Extracted data entries:
====

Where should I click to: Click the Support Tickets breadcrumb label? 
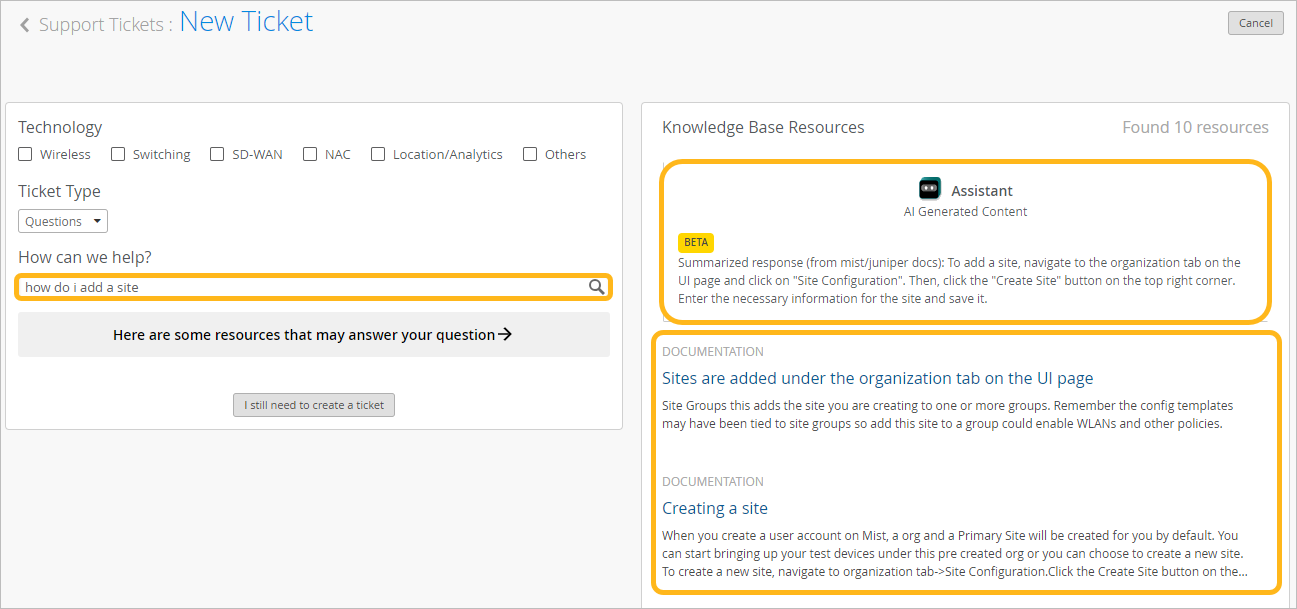pos(100,24)
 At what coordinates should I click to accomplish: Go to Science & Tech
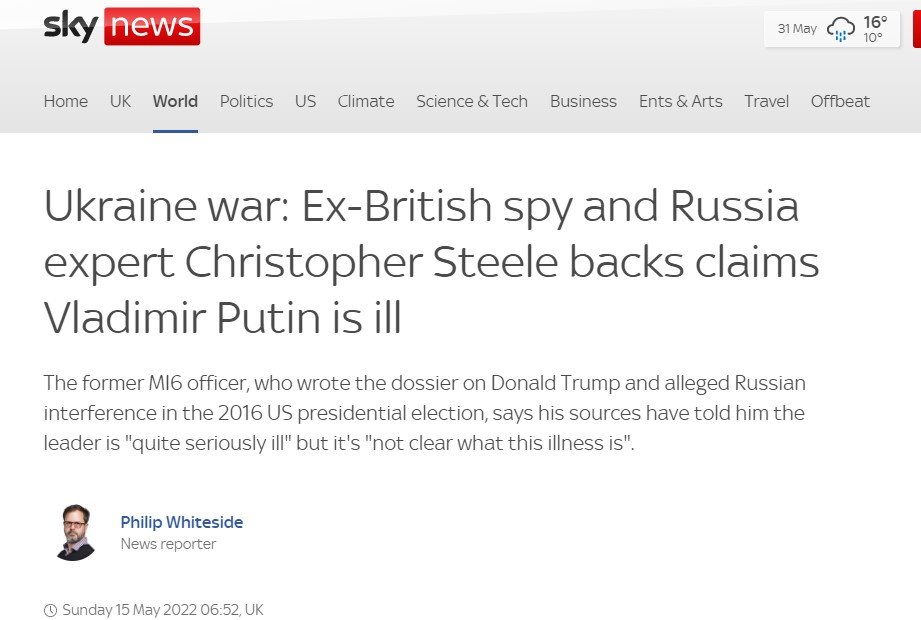[x=472, y=101]
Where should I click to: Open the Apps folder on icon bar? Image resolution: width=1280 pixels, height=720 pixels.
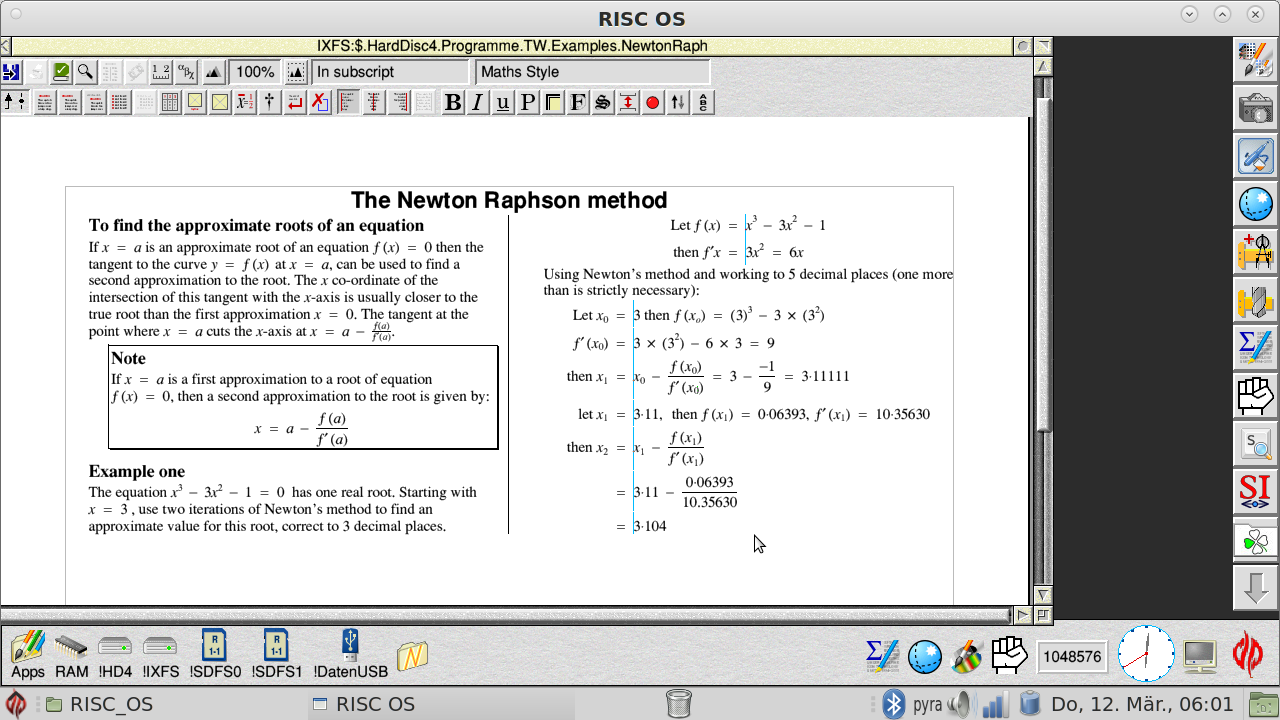tap(28, 655)
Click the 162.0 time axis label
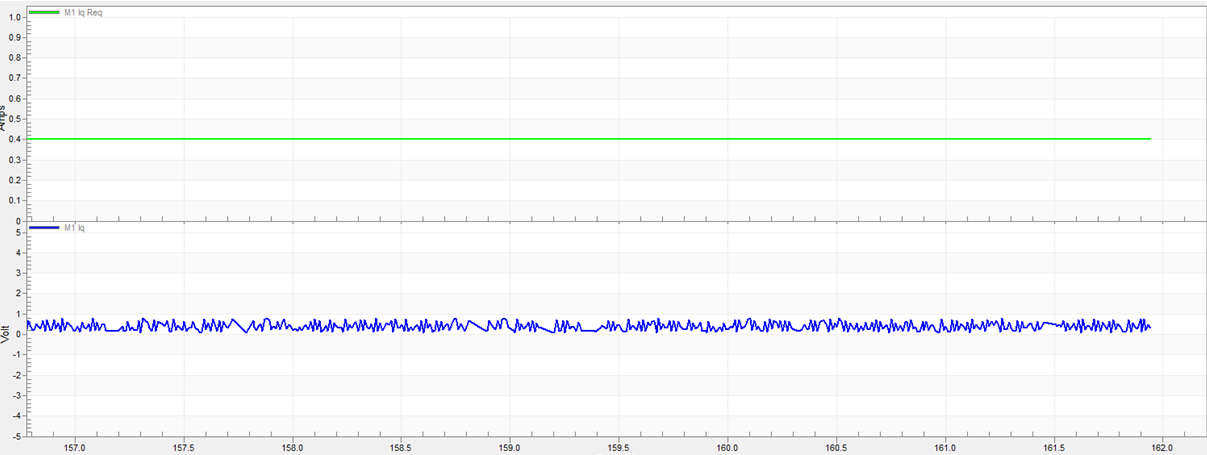 pyautogui.click(x=1162, y=448)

====

• Exercise objective
Take the line containing "Where should I click to: Open" and every line after it to the end of the records, and restate them verbatim, with no pictures.

• Problem solution
Where should I click to: Open the Apps folder on icon bar? Image resolution: width=1280 pixels, height=720 pixels.
tap(28, 655)
Click the 162.0 time axis label
 pyautogui.click(x=1162, y=448)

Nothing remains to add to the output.